[Tutor] beginner's trouble with concepts
Danny Yoo
dyoo at hkn.eecs.berkeley.edu
Mon May 17 03:17:01 EDT 2004
On Thu, 13 May 2004, Geoffrey Bennett wrote:
> The first problem is in the exercise for Booleans:
>
> <http://www.honors.montana.edu/~jjc/easytut/easytut/node12.html>
>
> I cannot get the code to cycle through once per guess. When the user
> makes a guess, if they guess correctly, the script prints out three
> statements of affirmation in a row and then exits instead of one
> confirmation of a correct guess and then exiting. When they guess
> incorrectly, the same thing happens. (The failure message prints all
> three times. So, at least the correct response is being given back to
> the user based upon their input.) However, it should register an
> incorrect guess and then prompt the user for another guess, up to
> three guesses before exiting. Here's the script:
[some text cut]
Hi Geoffrey,
I notice in the code that the user prompt:
> name = raw_input("Guess my name: ")
is outside the body of the while loop. Anything that's outside the loop
body isn't revisited when the loop restarts, so you probably want to add
the raw_input() line in the while loop body too.
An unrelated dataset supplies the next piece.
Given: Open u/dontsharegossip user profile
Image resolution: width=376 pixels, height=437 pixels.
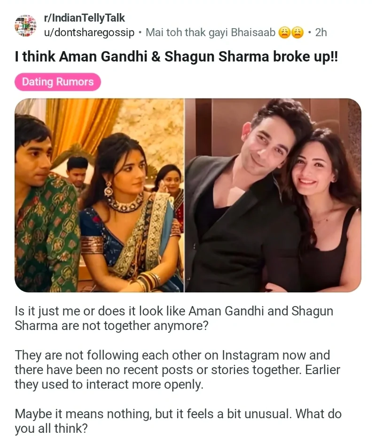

> The second problem is in the modules section:
>
> <http://www.honors.montana.edu/~jjc/easytut/easytut/node14.html>
>
> I am trying to set the value of the number to be guessed to the last two
> digits in the current year. The value does get set correctly, but all
> evaluations see the user's guess as being of a lower value than the
> number set by the script to be guessed. Even guesses of numbers with
> higher values than the number to be guessed are responded to by the
> script as being too low.
Ah, I see it. The get_num() function:
> # Now use the last two digits from the current time to assign the number
> # to be guessed in a random fashion.
> def get_num():
> ct = ctime(time())
> yy = ct[-2:]
> return yy
actually isn't returning a number: it's returning a string of the two
digits.
http://www.python.org/doc/lib/module-time.html#l2h-1758
There is a difference between the string "42" and the number 42, and
comparing a string and integer is "undefined" behavior in the sense that I
have no clue what happens.
To fix the problem, we can use the 'int()' converter function to go from
strings back to numeric integers:
###
def get_num():
ct = ctime(time())
yy = ct[-2:]
return int(yy)
###
That should fix the weird bug you're encountering.
If we didn't have to use time.ctime(), I'd recommend using the 'datetime'
module instead:
http://www.python.org/doc/lib/datetime-date.html
###
>>> import datetime
>>> today = datetime.date.today()
>>> today.year
2004
>>> today.year % 100
4
###
This allows us to avoid mainpulating strings, and is less error prone.
But then, the point in Josh's tutorial there is to learn how to manipulate
strings, so I guess that's not a big issue. *grin*
If you have more questions, please feel free to ask them. Good luck!